======== SOURCE DOCUMENT

Mom and Dad, Deirdre and Erik, are devout but liberal-minded Catholics, on good terms with the daughters but still nagging them about going to church and the virtues of a church marriage, which ain't gonna happen. As the show progresses, it turns out they have their problems too.

Momo is the dementia-riddled gramma (beautifully played by veteran Citadel actor Maralyn Ryan) being cared for at home by the parents. Momo, once an anchor of the family, is four years gone from this world. She occasionally wakes from her stupor to speak unintelligibly or to have minor emotional outbreaks.

At the younger daughter's invitation, mom, dad, Momo and older daughter have driven to New York City to spend American Thanksgiving with Brigid and the new boyfriend.

So opens The Humans. And it doesn't go much further.

The failure of this show has nothing to do with a good group of actors (and off-stage technicians) ably directed by guest director Jackie Maxwell.  They do the best they can with what they've been given.

Which isn't much.

The Humans can't decide if it's a comedy, a gentle tragedy, or a psychological thriller.

 It wanders about picking elements here and there from those genres, but never pulls it all together, never makes any strong statement about the human condition, never gives the audience any reason for a serious emotional reaction.

The Humans is a puzzler, not a thriller.  

We get that poppa Erik is overwhelmed with financial and emotional problems.  But he's doing okay, he and mom Deirdre, assisted by their faith, are getting through their issues.  Momo's a huge handful, but is loved and taken care of at their home - not that they can afford to place her in any kind of institutional care. 

The kids may laugh at Erik and Deirdre, what grown-up children don't laugh at the foibles of their parents, but everybody is genuinely affectionate with each other, even if three hours is about enough family interaction at this point in the children's young adult lives.

So why is poppa Erik wandering around in the dark at the play's sputtering finale?  Is this a metaphoric breakdown, are all the weird noises about to unleash a monster in the closet? No, the show peters out and the audience isn't sure if the play is over, or what's going on.

================
======== PROVIDED MATERIAL

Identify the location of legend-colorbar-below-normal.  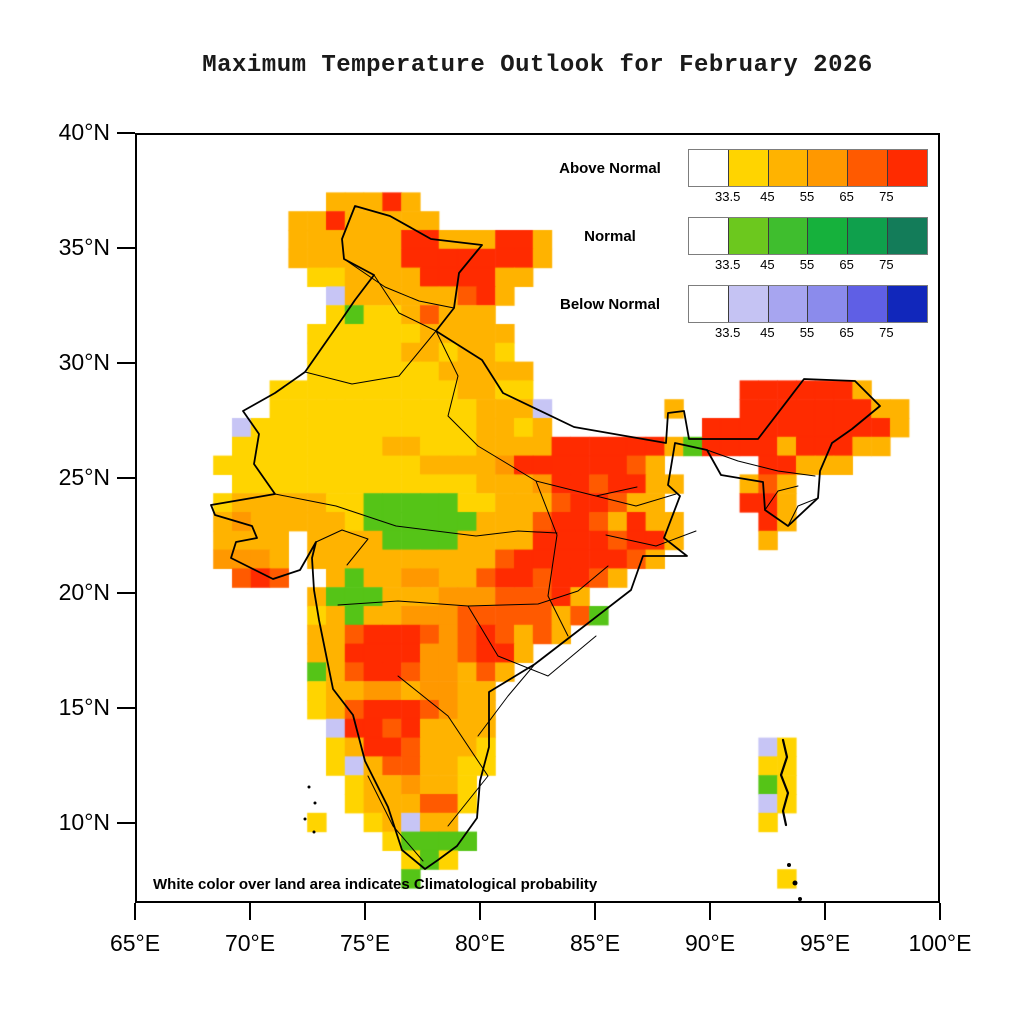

================

**QUESTIONS ON THE MATERIAL**
(1) Using the review of The Humans, answer each question:
(a) Which actor plays Momo?
(b) Who directed the production?
(c) To which city has the family driven for Thanksgiving?
(2) Carry on the review of The Humans after its final sentence, "No, the show peters out and the audience isn't sure if the play is over, or what's going on."
The data is separate from the review of The Humans.

**OUTPUTS IN ORDER**
(1)
(a) Maralyn Ryan
(b) Jackie Maxwell
(c) New York City

(2)
Why doesn't this play do something, go somewhere?  

And if that's its point - that we all lead complex and sometimes unsatisfying lives, even within relatively stable families that do love one another, and that life goes on through the emotional peaks and valleys, even if there's sometimes more valleys than peaks - that point in this play is without finesse, without clarity, without definitiveness. 

One possible explanation is playwright Stephen Karam has attempted to create a play about a typical middle-class family, with family situations and family dynamics that are relatively believable.

I once had a lively discussion with a playwright whose characters were always hilariously or chillingly off the dial.  Why couldn't he write, I asked, about the problems and lives of every-day people - not psychos or sex addicts?

"Because it would be boring," he replied.

And, ultimately, The Humans is a tad boring. 
As mentioned above, family psycho-dramas are an over-worked vein of forever self-absorbed American playwrights.  Some are brilliant - the great dramas of the '50s capped by Who's Afraid of Virgina Woolf, the hilariously biting contemporary August: Osage Country. But most of the others -Disgraced, Other Desert Cities, Clybourne Park, Next to Normal, God of Carnage -  trod well-worn predictable screwed-up family themes.

Sorry, but I'll take something like the superbly refreshing Hadestown any day as a lively illustration of award-winning American performance art over yet another aren't-we-screwed-up American family drama.